((
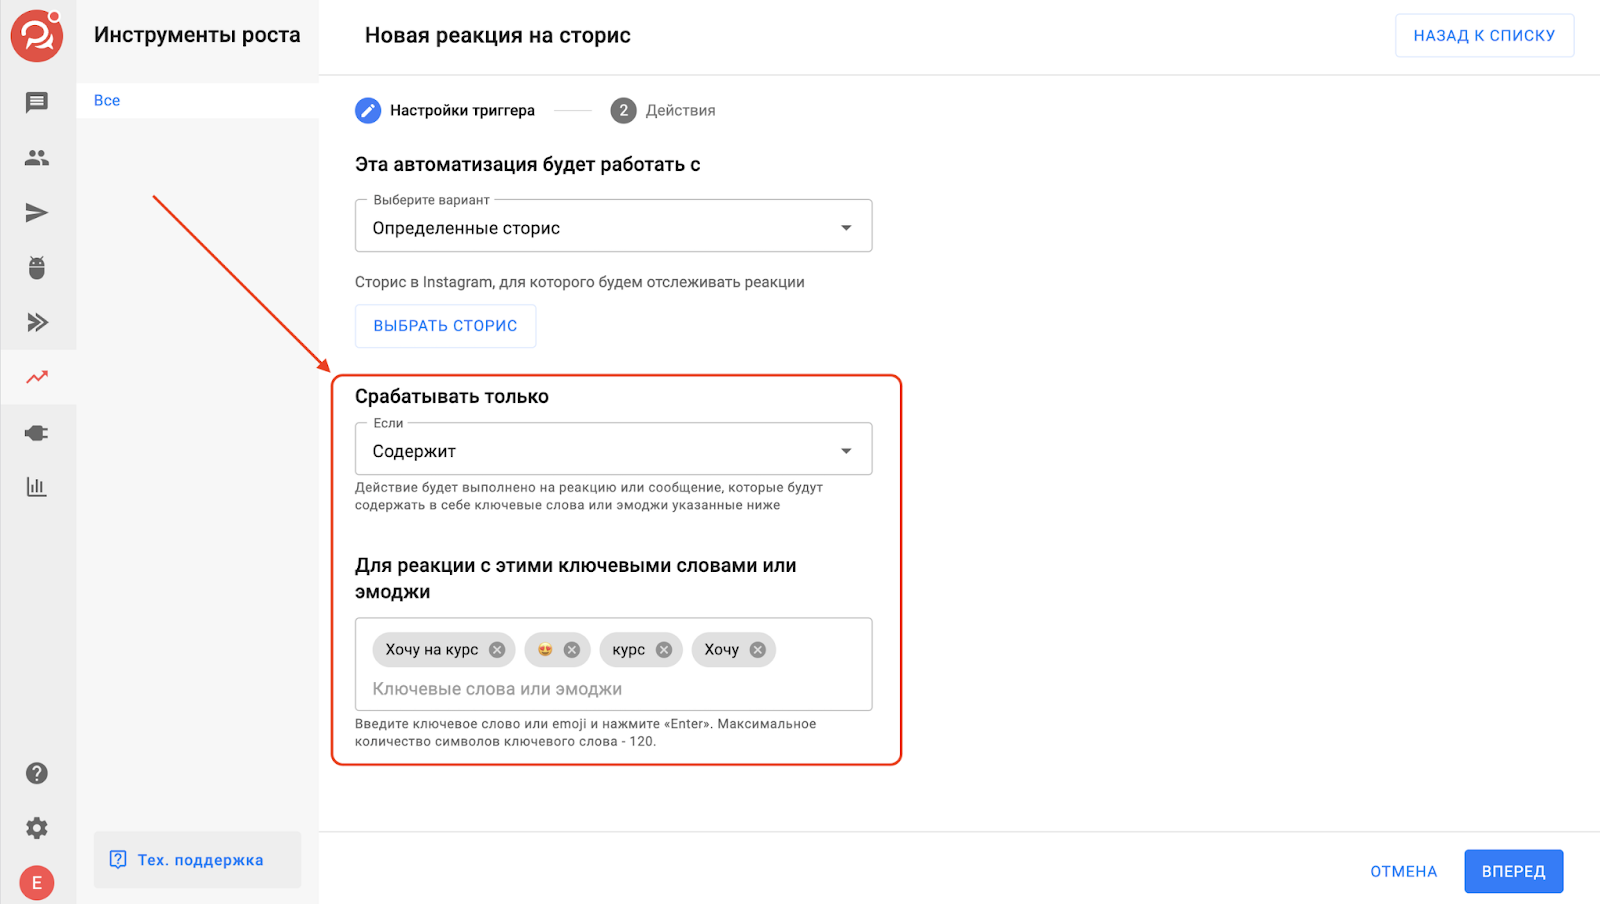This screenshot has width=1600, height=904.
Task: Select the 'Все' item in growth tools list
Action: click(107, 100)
))
((
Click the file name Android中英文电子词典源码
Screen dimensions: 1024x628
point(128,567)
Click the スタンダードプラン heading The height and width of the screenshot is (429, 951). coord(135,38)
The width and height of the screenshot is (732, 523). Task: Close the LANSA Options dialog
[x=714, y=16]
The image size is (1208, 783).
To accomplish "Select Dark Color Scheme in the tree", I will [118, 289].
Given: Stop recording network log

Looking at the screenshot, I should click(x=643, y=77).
))
((
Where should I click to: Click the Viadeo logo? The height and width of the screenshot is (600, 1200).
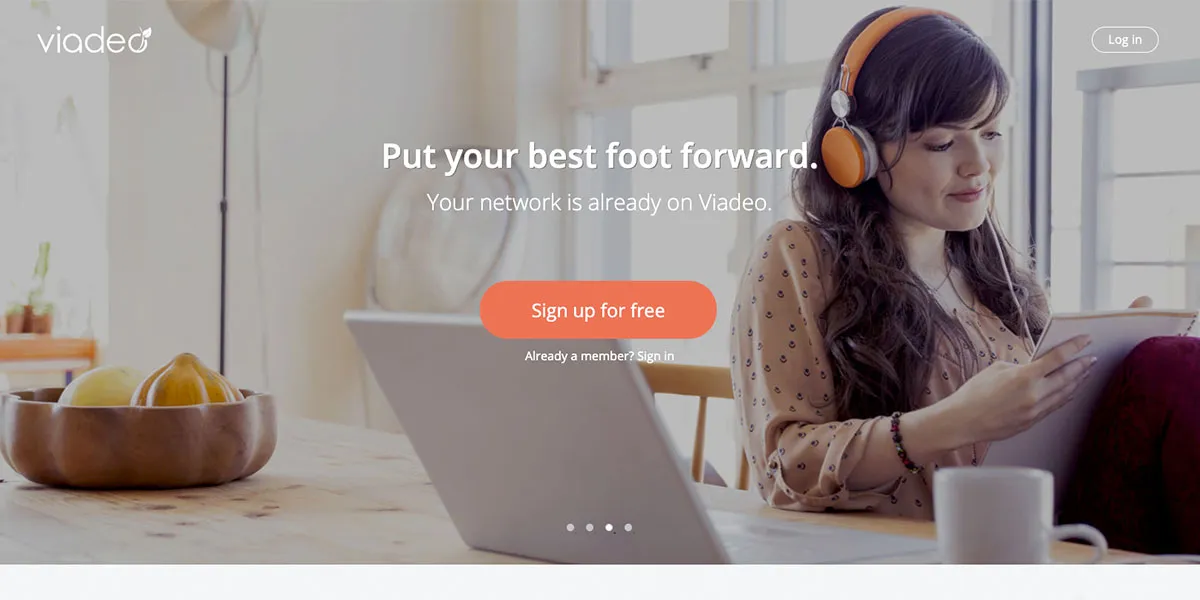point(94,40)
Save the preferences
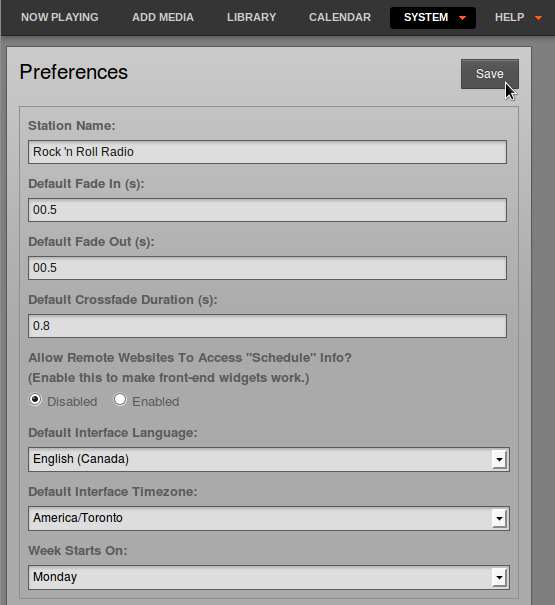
))
Task to carry out —
For the data above, set down exactly the lines from the line with "Where should I" to the line with "Save the preferences", both included, leaving pictures out.

Result —
Where should I click to: Click the Viadeo logo? The height and width of the screenshot is (600, 1200).
point(94,40)
Save the preferences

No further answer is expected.